◆ Input material:
◆ ◆ ◆ ◆
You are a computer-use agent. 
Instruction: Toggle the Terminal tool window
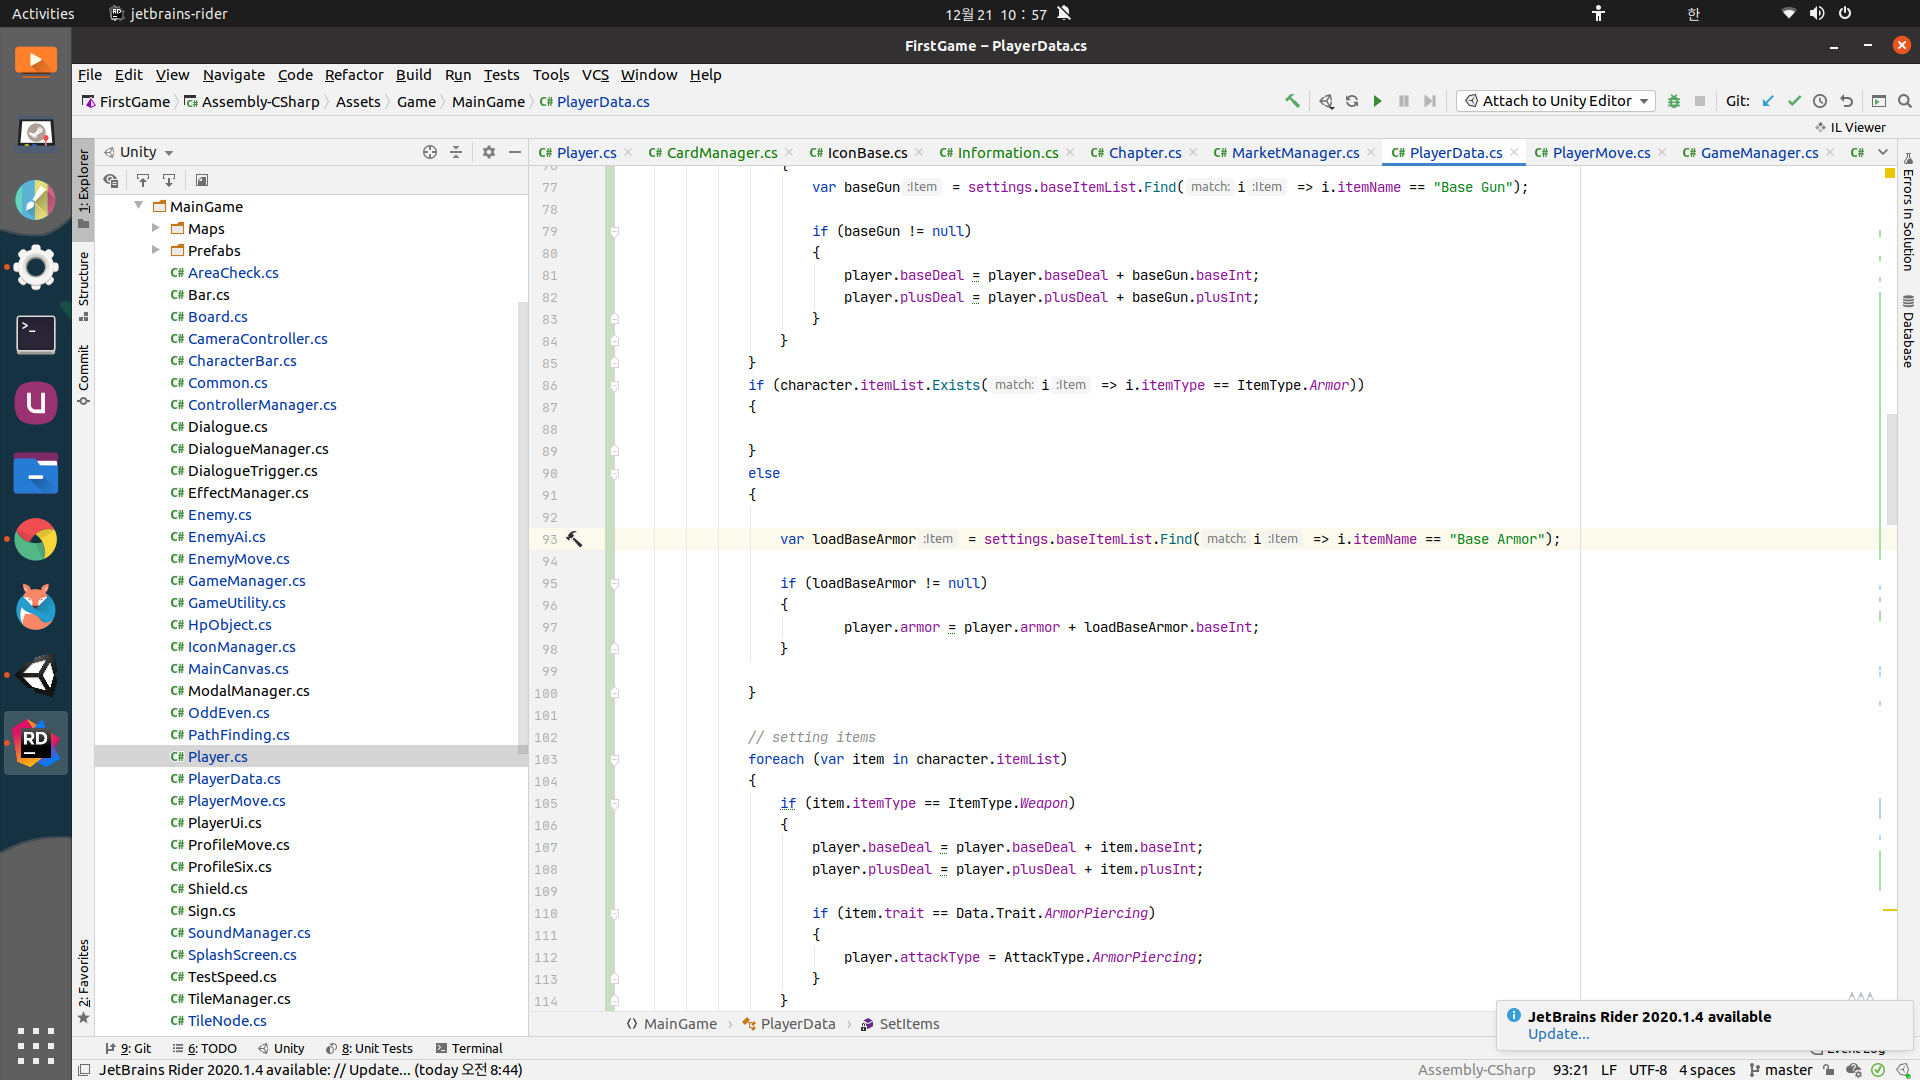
◆ ◆ ◆ ◆
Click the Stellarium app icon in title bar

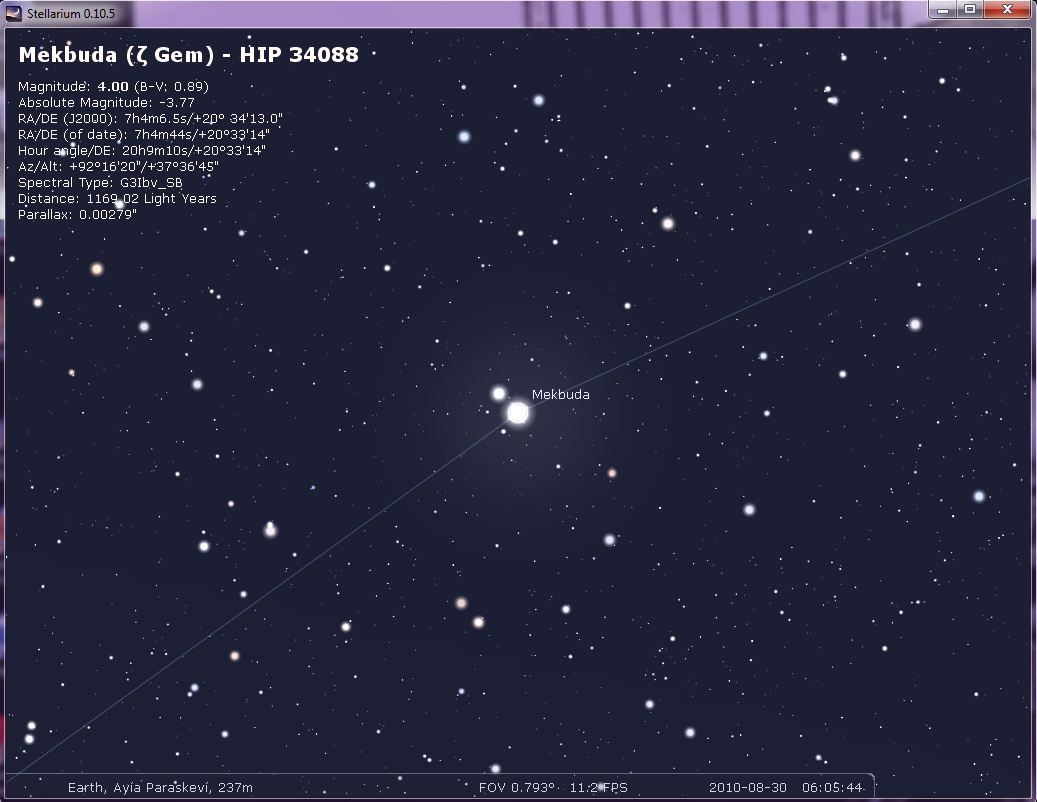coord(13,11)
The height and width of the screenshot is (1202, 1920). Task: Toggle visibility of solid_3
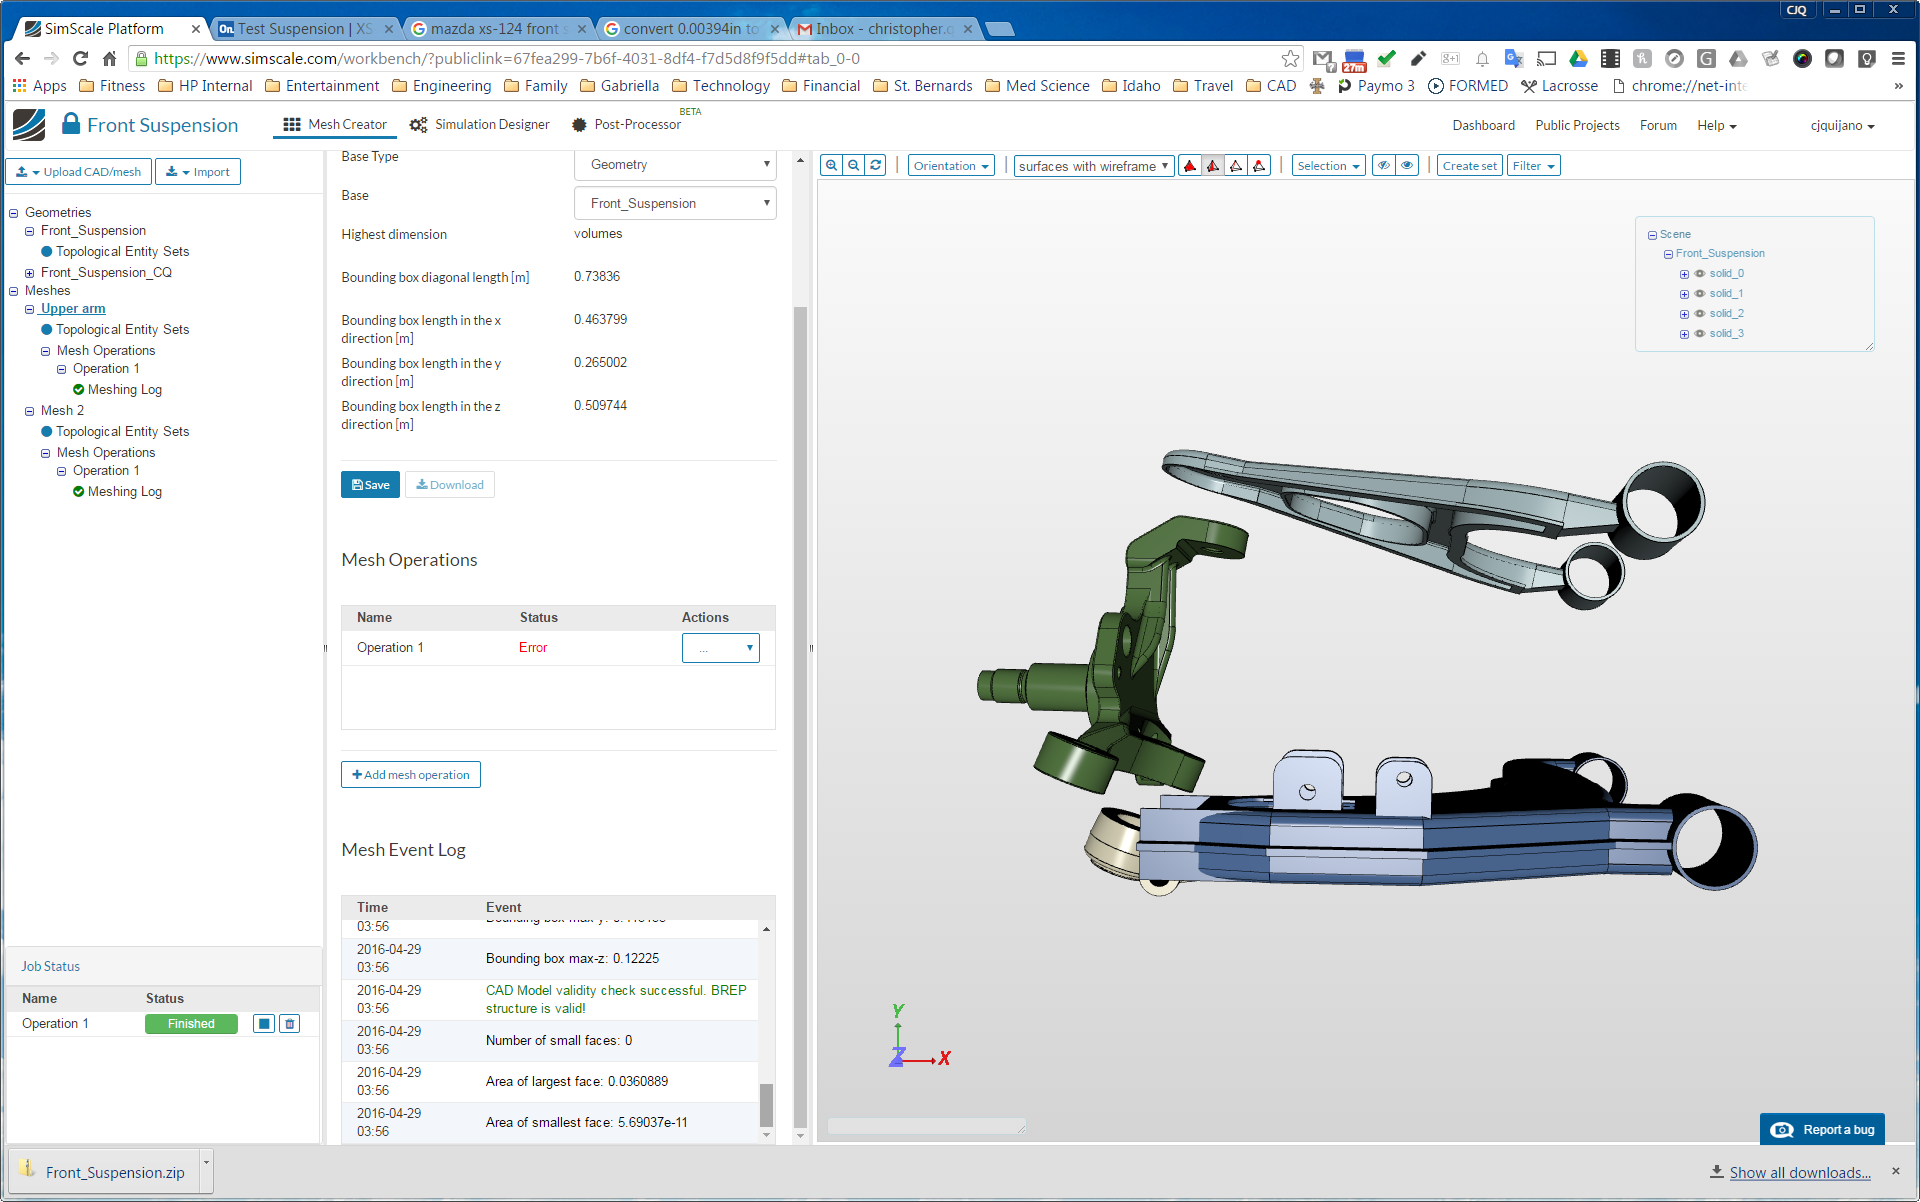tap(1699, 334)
◆ ◆ ◆ ◆
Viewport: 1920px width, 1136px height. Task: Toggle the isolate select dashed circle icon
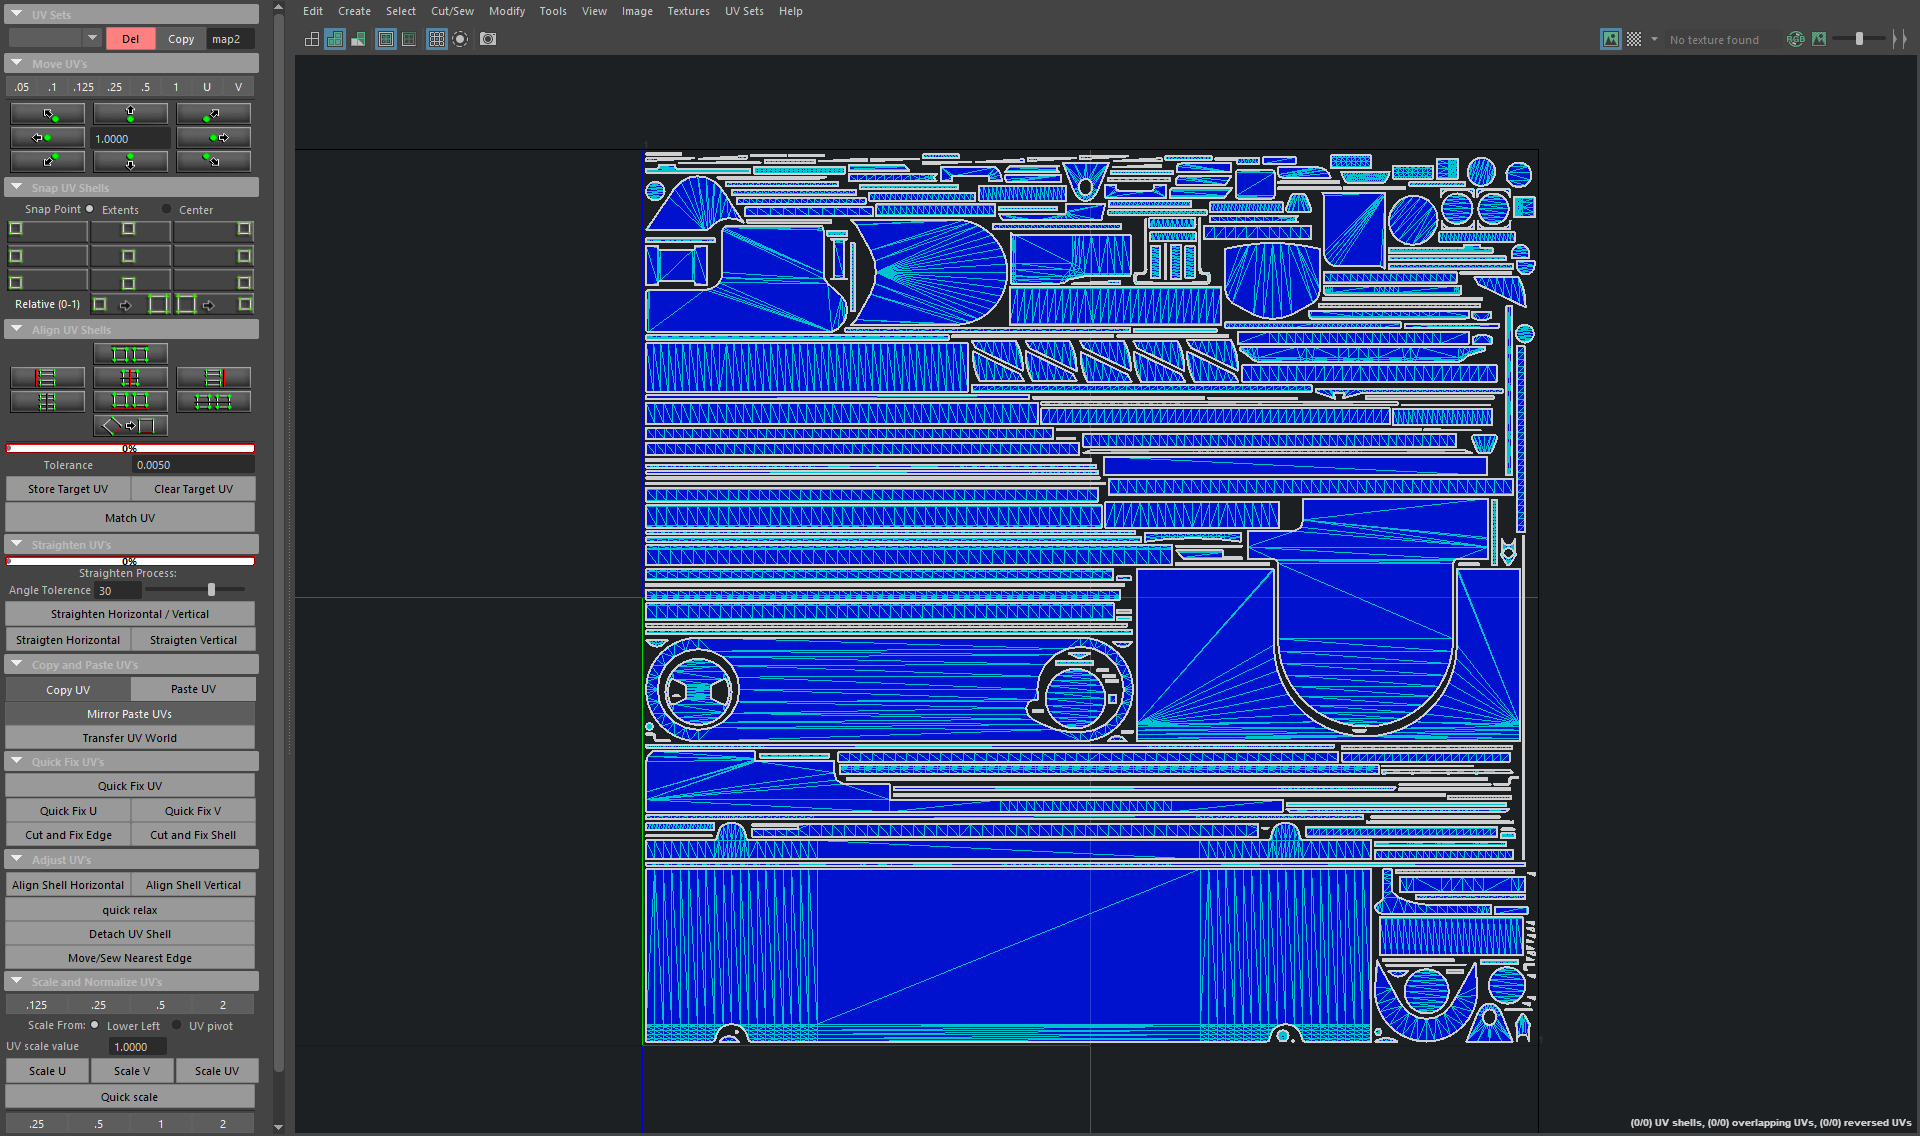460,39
◆ ◆ ◆ ◆
◆ Written request: Express the records starting with the line that contains "Click the Stellarium app icon in title bar" and going on through the line that contains "tap(1699, 334)" as a two-column CSV with the headers text and answer. Put one record per row, with each value in a single quoted field, line breaks turned into spaces, and the pictures left out.

◆ Response:
text,answer
"Click the Stellarium app icon in title bar","coord(13,11)"
"The height and width of the screenshot is (1202, 1920). Task: Toggle visibility of solid_3","tap(1699, 334)"